* TASK DIRECTIONS
Your answer must be the exact lines from the one holding "Click the search magnifier icon" through the last line of the records below, with no pictures.

(Saved entries)
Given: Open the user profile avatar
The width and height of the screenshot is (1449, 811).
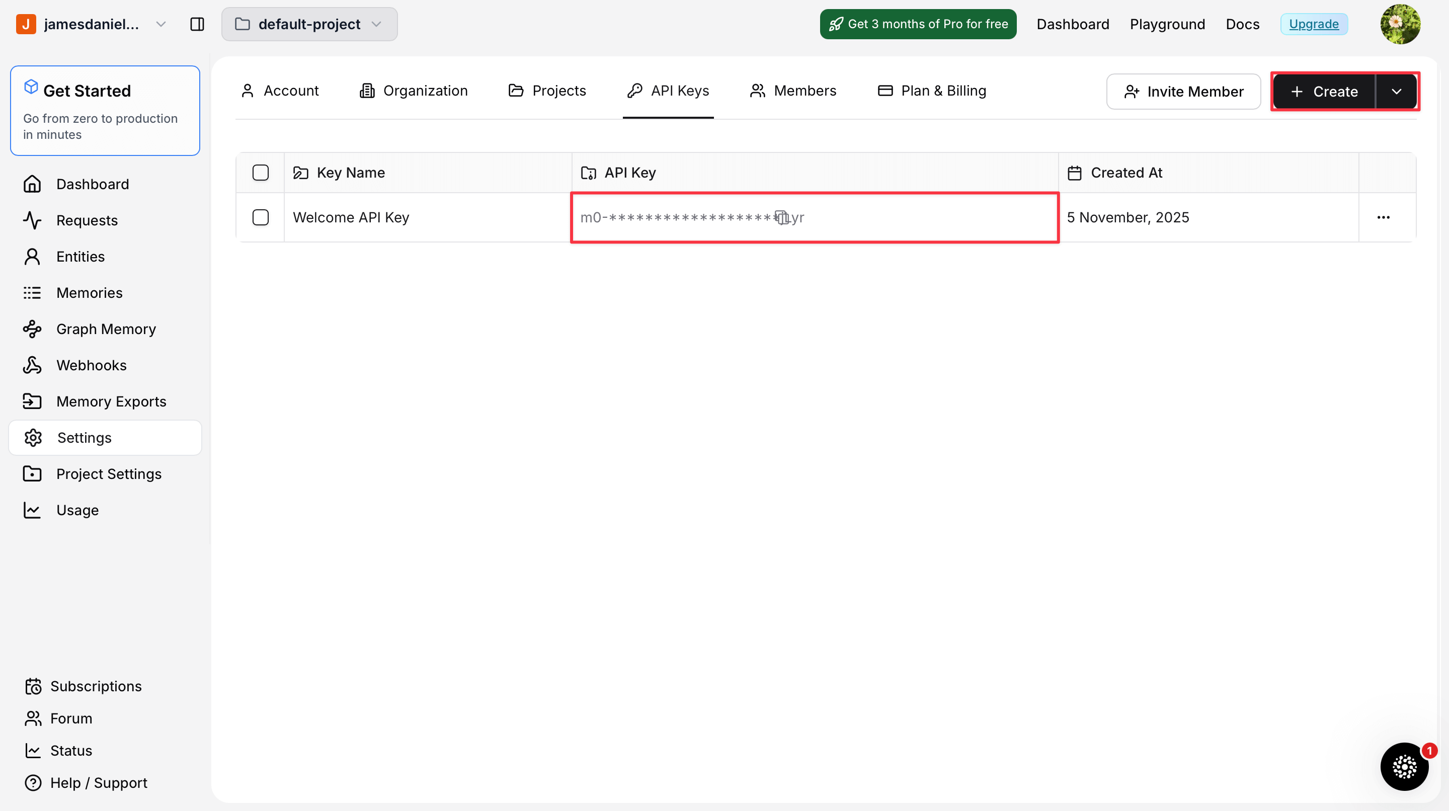Looking at the screenshot, I should [1400, 24].
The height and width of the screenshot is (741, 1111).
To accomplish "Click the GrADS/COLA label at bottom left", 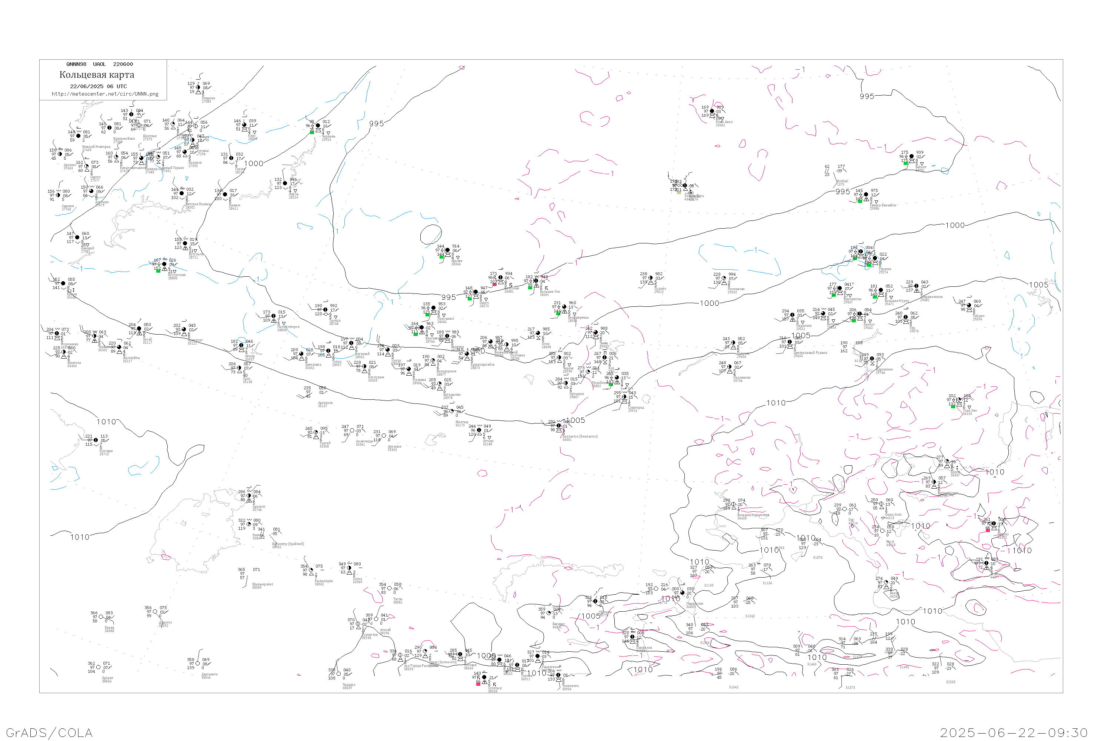I will (49, 732).
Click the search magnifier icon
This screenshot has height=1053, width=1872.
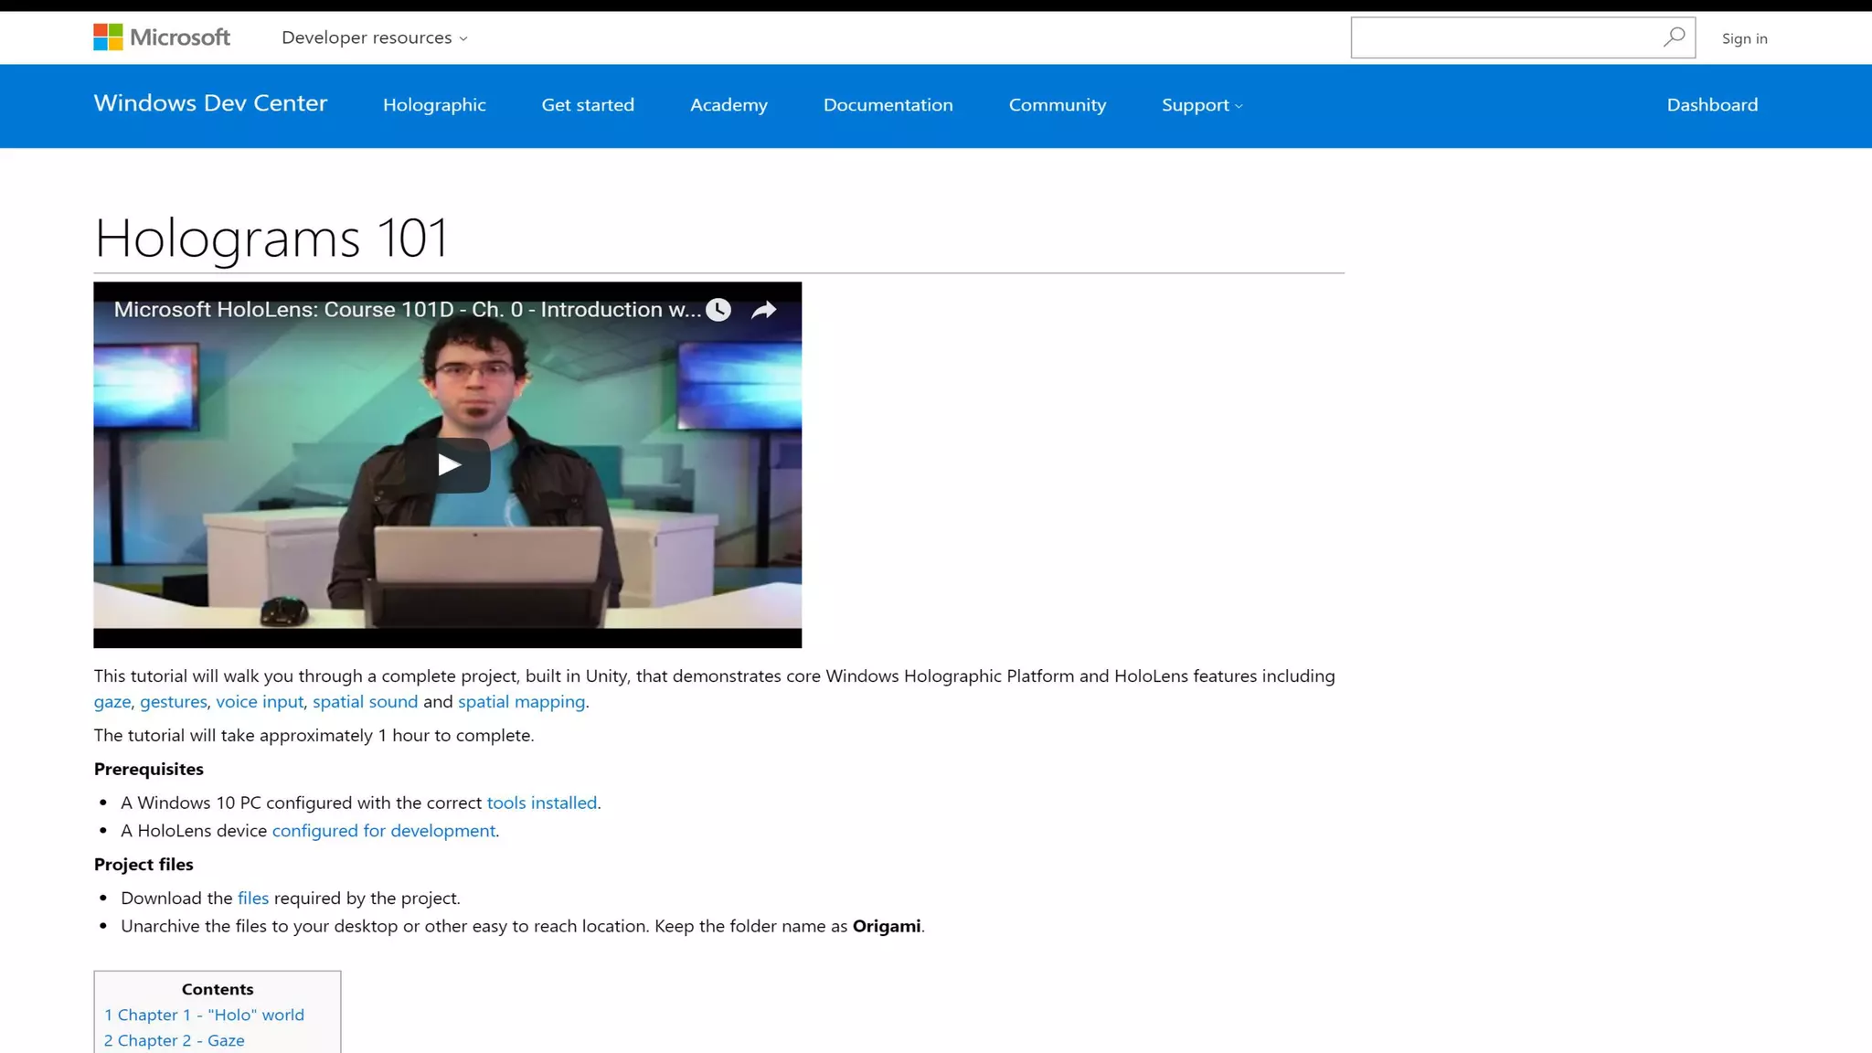click(x=1674, y=37)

* TASK RESPONSE
Click the search magnifier icon
This screenshot has height=1053, width=1872.
click(x=1674, y=37)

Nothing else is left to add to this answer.